Posted by Robert Coli <rc...@eventbrite.com>.

On Tue, Nov 25, 2014 at 8:07 PM, Stan Lemon <sl...@salesforce.com> wrote:

> We are using v2.0.11 and have seen several instances in our 24 node
> cluster where the node becomes unresponsive, when we look into it we find
> that there is a cassandra process chewing up a lot of CPU. There are no
> other indications in logs or anything as to what might be happening,
> however if we strace the process that is chewing up CPU we see a segmental
> fault:
>

> Has anyone seen this? Does anyone have any ideas what might be happening,
> or how we could debug it further?
>

Does it go away when you restart the node?

First, you should do the standard checks for if this is GC pre-fail, which
looks like a flattop on heap consumption graphs combined with a spike in GC
duration.

If you don't find that or OOM log messages, your version is new enough that
I would file a JIRA at http://issues.apache.org

=Rob

Re: High cpu usage & segfaulting

Posted by Stan Lemon <sl...@salesforce.com>.

Thanks everyone for the feedback. So some additional details...

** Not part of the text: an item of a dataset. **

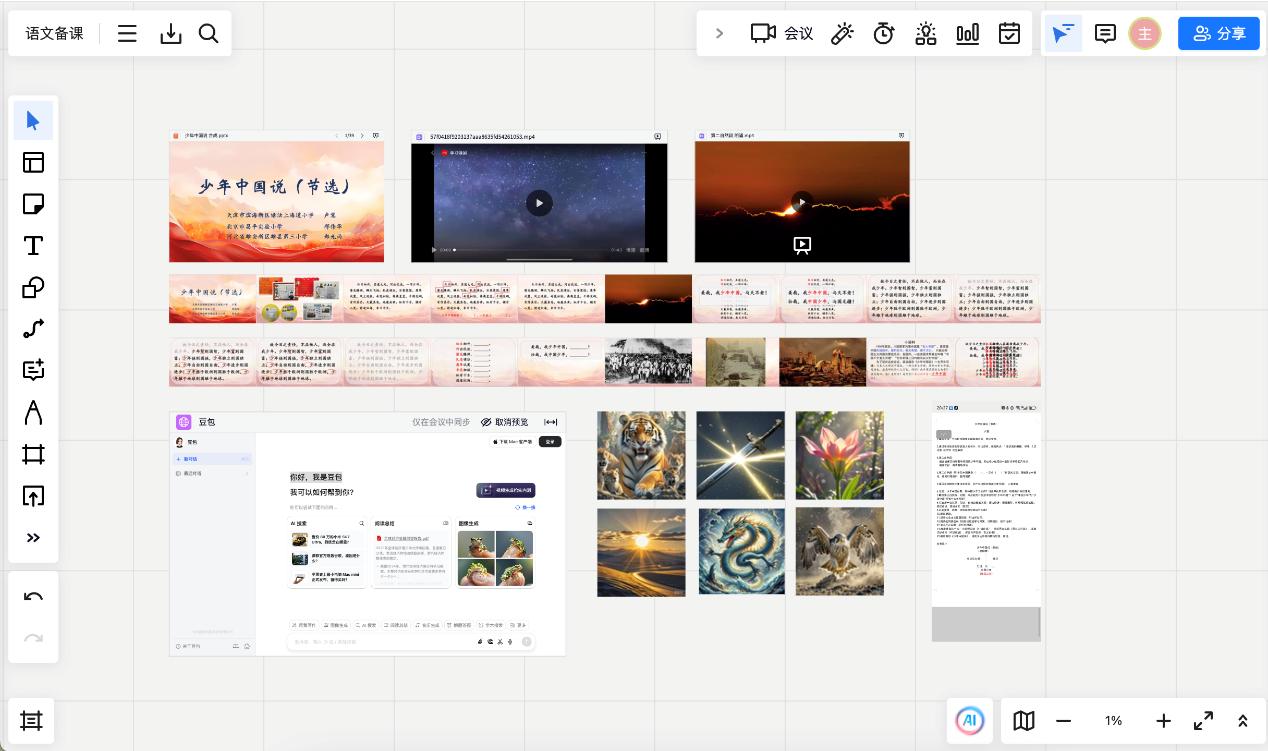
Task: Toggle the minimap view
Action: (1023, 720)
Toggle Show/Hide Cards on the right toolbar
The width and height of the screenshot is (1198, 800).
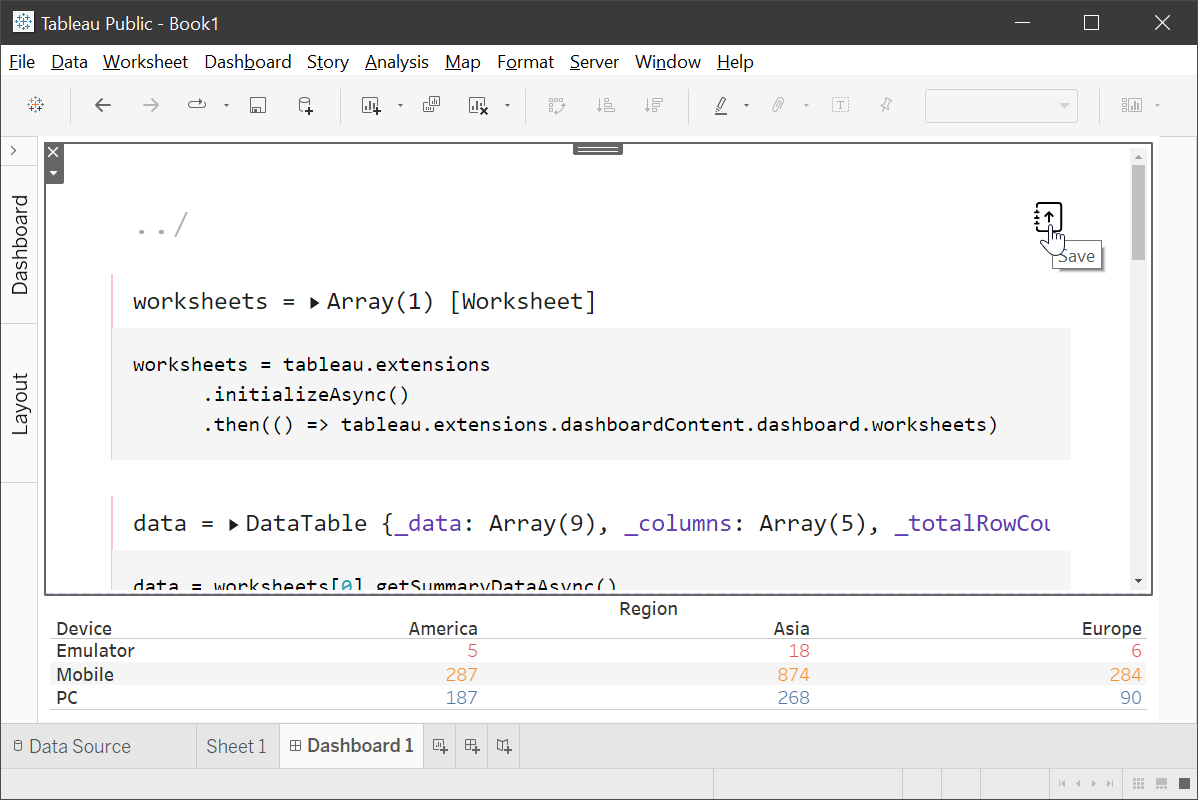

1. Definitely using Oracle JDK (1.7.0_71-b14)
2. Yes, the segfaulting does go away after a restart
3. No OOM log messages when this occurs
4. We are seeing many GC pauses that take a long time, as in over 2 seconds
- we are aware that our GC performance is bad and we believe this is
because of IO, which we are addressing. However, we are see these runaway
CPU during low load times and even when we took the cluster completely out
of use.

Thanks again,
Stan


On Wed, Nov 26, 2014 at 12:03 PM, Tyler Hobbs <ty...@datastax.com> wrote:

> When I see a segfault, my first reaction is to always suspect OpenJDK.
> Are you using OpenJDK or the Oracle JDK?  If you're using the former, I
> recommend the latter.
>
> On Tue, Nov 25, 2014 at 10:40 PM, Otis Gospodnetic <
> otis.gospodnetic@gmail.com> wrote:
>
>> Hi Stan,
>>
>> Put some monitoring on this.  The first thing I think of when I hear
>> "chewing up CPU" for Java apps is GC.  In SPM <http://sematext.com/spm/>
>> you can easily see individual JVM memory pools and see if any of them are
>> at (close to) 100%.  You can typically correlate that to increased GC times
>> and counts.  I'd look at that before looking at strace and such.
>>
>> Otis
>> --
>> Monitoring * Alerting * Anomaly Detection * Centralized Log Management
>> Solr & Elasticsearch Support * http://sematext.com/
>>
>>
>> On Tue, Nov 25, 2014 at 11:07 PM, Stan Lemon <sl...@salesforce.com>
>> wrote:
>>
>>> We are using v2.0.11 and have seen several instances in our 24 node
>>> cluster where the node becomes unresponsive, when we look into it we find
>>> that there is a cassandra process chewing up a lot of CPU. There are no
>>> other indications in logs or anything as to what might be happening,
>>> however if we strace the process that is chewing up CPU we see a segmental
>>> fault:
>>>
>>> --- SIGSEGV (Segmentation fault) @ 0 (0) ---
>>> rt_sigreturn(0x7fd61110f862)            = 30618997712
>>> futex(0x7fd614844054, FUTEX_WAIT_PRIVATE, 27333, NULL) = -1 EAGAIN
>>> (Resource temporarily unavailable)
>>> futex(0x7fd614844028, FUTEX_WAKE_PRIVATE, 1) = 0
>>> futex(0x7fd6148e2e54, FUTEX_WAKE_OP_PRIVATE, 1, 1, 0x7fd6148e2e50,
>>> {FUTEX_OP_SET, 0, FUTEX_OP_CMP_GT, 1}) = 1
>>> futex(0x7fd6148e2e28, FUTEX_WAKE_PRIVATE, 1) = 1
>>> futex(0x7fd614844054, FUTEX_WAIT_PRIVATE, 27335, NULL) = 0
>>> futex(0x7fd614844028, FUTEX_WAKE_PRIVATE, 1) = 0
>>> futex(0x7fd6148e2e54, FUTEX_WAKE_OP_PRIVATE, 1, 1, 0x7fd6148e2e50,
>>> {FUTEX_OP_SET, 0, FUTEX_OP_CMP_GT, 1}) = 1
>>> futex(0x7fd6148e2e28, FUTEX_WAKE_PRIVATE, 1) = 1
>>>
>>> And this happens over and over again while running strafe.
>>>
>>> Has anyone seen this? Does anyone have any ideas what might be
>>> happening, or how we could debug it further?
>>>
>>> Thanks for your help,
>>>
>>> Stan
>>>
>>>
>>
>
>
> --
> Tyler Hobbs
> DataStax <http://datastax.com/>
>

Re: High cpu usage & segfaulting

Posted by Tyler Hobbs <ty...@datastax.com>.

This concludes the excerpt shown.